Siempre
he sentido una especial fascinación por los héroes invisibles. Es decir, por
aquellas personas a las que, pese a la importancia de su vivir o a la condición
egregia de sus logros, rodea un aura de anonimato. Se llaman Juan, Carmen,
Pepe, Rosa, Aquilino, Mercedes o José Ignacio. Y rara vez salen en la tele
(si es que alguna vez lo hacen), porque no juegan en el Real Madrid, no
trabajan como tertulianos sabelotodo, no protagonizan escándalos mediáticos y
no posan en la prensa afirmando ser expertos en nada. Son la pura discreción; y
eso, hoy, no se aplaude. Son médicos que salvan vidas en el quirófano; son
veterinarios que emplean sus días, y a veces sus noches, en la tarea de cuidar
a los animales; son barrenderos que cumplen con pundonor y orgullo su tarea
higiénica; son policías que no quieren multar, sino ayudar y proteger. Los hay.
Son más de los que parece.

_Consigna de trabajo_: Devuelve completo el fragmento sobre los héroes invisibles, sin alterar una sola palabra.

_Material proporcionado_:
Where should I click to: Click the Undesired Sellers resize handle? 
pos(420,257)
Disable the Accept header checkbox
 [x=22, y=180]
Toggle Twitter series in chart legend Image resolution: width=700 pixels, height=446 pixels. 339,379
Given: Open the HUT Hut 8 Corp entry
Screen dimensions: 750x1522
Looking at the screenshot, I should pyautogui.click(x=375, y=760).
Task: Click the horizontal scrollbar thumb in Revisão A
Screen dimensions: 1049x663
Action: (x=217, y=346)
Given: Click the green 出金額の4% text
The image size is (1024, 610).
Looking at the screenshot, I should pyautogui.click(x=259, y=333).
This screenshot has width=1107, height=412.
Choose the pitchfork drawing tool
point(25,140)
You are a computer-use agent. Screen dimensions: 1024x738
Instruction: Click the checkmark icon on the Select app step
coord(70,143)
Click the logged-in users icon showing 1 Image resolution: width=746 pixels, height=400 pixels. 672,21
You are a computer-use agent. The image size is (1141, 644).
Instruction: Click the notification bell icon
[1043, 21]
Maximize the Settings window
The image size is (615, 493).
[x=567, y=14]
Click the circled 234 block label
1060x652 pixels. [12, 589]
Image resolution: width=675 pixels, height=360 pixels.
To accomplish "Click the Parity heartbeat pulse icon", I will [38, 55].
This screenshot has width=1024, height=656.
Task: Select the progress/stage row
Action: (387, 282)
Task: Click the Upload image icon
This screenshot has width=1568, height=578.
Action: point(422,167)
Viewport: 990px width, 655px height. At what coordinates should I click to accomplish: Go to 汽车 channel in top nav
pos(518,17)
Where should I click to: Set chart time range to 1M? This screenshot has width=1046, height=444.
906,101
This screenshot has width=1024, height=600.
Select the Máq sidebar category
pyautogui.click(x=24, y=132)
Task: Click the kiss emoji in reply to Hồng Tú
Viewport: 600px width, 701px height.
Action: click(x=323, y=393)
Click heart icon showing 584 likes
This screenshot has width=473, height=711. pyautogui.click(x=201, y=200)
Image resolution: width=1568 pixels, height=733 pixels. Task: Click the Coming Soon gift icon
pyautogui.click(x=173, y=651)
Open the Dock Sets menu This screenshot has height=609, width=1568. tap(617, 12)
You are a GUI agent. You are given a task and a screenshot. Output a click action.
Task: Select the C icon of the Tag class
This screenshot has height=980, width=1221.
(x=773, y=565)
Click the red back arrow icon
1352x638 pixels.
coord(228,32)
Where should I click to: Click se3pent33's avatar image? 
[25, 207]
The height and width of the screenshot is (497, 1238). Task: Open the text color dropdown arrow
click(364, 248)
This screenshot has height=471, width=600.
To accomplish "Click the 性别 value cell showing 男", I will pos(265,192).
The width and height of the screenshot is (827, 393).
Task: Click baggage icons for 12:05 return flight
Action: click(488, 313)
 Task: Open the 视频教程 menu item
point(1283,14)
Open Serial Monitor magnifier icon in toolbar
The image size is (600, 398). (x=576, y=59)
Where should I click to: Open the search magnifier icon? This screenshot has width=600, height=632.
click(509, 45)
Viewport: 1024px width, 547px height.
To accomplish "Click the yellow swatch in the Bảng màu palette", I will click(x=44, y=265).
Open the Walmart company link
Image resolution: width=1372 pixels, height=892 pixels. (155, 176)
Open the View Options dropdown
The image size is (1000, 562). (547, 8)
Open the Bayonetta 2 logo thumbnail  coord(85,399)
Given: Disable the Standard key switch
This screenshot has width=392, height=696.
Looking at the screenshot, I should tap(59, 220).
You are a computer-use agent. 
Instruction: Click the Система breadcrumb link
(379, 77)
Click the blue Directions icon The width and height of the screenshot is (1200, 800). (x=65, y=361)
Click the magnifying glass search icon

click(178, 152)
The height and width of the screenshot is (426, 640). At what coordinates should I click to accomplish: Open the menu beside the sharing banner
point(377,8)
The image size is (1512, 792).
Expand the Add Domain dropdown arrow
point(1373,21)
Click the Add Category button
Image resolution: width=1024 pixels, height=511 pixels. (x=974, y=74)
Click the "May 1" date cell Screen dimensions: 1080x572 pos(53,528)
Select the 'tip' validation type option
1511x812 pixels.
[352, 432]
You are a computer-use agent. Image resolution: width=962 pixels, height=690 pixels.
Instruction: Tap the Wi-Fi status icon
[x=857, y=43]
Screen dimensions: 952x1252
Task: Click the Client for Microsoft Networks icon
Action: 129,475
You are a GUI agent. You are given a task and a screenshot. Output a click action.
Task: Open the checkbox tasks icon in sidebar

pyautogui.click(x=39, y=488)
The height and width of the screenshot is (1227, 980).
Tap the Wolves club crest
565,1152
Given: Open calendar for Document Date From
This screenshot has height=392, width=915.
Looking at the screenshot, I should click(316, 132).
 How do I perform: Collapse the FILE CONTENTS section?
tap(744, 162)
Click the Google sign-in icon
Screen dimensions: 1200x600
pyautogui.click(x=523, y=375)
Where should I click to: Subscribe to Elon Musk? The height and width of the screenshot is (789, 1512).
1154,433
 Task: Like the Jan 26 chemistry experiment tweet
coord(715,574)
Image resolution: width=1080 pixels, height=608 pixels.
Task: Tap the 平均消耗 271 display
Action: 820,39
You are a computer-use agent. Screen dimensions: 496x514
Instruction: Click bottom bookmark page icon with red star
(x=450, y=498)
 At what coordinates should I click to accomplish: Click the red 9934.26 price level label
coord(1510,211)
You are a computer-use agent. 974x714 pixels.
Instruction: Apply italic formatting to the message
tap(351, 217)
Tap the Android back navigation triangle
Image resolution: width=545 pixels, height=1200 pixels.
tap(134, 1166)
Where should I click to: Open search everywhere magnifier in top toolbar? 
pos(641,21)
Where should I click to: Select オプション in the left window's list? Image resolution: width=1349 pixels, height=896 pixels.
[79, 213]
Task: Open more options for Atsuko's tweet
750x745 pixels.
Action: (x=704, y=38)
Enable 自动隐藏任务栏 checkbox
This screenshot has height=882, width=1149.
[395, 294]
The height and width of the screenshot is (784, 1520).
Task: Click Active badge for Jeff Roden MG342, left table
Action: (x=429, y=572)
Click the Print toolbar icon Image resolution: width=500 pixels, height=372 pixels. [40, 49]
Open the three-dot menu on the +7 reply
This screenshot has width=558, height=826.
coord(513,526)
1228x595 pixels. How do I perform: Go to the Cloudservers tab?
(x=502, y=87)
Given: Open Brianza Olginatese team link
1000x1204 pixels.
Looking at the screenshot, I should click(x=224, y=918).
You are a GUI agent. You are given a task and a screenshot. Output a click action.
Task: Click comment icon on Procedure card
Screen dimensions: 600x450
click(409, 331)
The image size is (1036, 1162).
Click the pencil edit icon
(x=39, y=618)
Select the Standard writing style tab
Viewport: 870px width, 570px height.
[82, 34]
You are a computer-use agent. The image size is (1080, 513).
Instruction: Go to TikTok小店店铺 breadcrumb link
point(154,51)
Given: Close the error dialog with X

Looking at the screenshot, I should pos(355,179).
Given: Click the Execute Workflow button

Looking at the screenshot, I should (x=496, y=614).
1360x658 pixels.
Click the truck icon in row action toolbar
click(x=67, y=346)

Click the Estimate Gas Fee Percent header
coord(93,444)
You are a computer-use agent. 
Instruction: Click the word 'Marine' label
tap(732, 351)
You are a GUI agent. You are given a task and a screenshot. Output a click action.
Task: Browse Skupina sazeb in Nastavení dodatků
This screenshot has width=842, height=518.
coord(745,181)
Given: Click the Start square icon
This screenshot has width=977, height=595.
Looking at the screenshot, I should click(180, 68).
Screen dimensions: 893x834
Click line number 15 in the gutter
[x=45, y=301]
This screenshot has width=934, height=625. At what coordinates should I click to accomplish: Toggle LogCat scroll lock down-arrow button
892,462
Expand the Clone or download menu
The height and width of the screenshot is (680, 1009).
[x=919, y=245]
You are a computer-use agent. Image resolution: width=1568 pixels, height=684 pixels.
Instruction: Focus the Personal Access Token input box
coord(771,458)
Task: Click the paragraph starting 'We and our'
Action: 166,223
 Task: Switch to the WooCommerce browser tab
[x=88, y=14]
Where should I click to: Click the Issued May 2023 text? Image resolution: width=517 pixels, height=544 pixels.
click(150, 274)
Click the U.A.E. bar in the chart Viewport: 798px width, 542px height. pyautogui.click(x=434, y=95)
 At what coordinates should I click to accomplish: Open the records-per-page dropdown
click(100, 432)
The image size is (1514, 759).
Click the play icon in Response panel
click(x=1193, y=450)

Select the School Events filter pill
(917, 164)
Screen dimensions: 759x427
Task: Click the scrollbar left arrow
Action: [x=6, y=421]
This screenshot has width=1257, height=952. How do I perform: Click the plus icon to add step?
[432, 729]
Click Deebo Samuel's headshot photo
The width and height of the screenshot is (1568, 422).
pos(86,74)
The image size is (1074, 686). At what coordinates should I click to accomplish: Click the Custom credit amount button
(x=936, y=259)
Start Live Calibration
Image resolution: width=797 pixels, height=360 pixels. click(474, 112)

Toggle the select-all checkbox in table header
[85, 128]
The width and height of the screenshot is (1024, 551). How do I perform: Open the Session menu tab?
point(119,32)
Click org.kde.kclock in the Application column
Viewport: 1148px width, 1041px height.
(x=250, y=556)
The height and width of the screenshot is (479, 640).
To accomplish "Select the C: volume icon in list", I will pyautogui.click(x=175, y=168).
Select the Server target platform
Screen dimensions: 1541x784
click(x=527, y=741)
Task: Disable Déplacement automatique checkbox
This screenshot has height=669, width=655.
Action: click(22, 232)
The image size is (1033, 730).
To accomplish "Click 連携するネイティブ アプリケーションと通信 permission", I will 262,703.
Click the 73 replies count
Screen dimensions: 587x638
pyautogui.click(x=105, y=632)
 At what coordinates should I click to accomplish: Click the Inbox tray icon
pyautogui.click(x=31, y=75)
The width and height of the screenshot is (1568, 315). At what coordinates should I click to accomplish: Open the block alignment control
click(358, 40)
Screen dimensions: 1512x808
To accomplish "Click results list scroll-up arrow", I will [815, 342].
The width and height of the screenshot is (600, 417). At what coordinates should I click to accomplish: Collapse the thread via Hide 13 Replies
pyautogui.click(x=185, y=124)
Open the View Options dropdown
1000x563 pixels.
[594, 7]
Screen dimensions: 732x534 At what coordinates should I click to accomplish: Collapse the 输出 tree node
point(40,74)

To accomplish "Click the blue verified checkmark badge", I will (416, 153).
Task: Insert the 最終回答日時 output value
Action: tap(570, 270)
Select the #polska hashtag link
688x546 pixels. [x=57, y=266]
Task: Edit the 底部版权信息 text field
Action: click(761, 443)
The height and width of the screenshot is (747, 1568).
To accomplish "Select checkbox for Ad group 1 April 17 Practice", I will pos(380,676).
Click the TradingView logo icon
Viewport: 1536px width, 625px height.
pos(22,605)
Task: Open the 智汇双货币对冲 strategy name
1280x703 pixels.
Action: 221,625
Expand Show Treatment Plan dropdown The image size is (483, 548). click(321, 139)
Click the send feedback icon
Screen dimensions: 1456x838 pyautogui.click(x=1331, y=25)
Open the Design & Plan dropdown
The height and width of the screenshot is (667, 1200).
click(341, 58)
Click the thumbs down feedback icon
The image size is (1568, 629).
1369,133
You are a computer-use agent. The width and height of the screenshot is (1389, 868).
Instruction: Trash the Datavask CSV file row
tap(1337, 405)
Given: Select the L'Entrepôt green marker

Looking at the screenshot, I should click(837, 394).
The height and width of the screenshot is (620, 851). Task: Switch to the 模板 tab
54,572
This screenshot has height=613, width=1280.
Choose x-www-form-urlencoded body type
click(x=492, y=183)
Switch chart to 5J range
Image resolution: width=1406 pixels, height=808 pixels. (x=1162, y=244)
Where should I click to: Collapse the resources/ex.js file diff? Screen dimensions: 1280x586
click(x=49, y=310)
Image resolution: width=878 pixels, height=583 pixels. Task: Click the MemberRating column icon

_Resultado_:
Siempre
he sentido una especial fascinación por los héroes invisibles. Es decir, por
aquellas personas a las que, pese a la importancia de su vivir o a la condición
egregia de sus logros, rodea un aura de anonimato. Se llaman Juan, Carmen,
Pepe, Rosa, Aquilino, Mercedes o José Ignacio. Y rara vez salen en la tele
(si es que alguna vez lo hacen), porque no juegan en el Real Madrid, no
trabajan como tertulianos sabelotodo, no protagonizan escándalos mediáticos y
no posan en la prensa afirmando ser expertos en nada. Son la pura discreción; y
eso, hoy, no se aplaude. Son médicos que salvan vidas en el quirófano; son
veterinarios que emplean sus días, y a veces sus noches, en la tarea de cuidar
a los animales; son barrenderos que cumplen con pundonor y orgullo su tarea
higiénica; son policías que no quieren multar, sino ayudar y proteger. Los hay.
Son más de los que parece.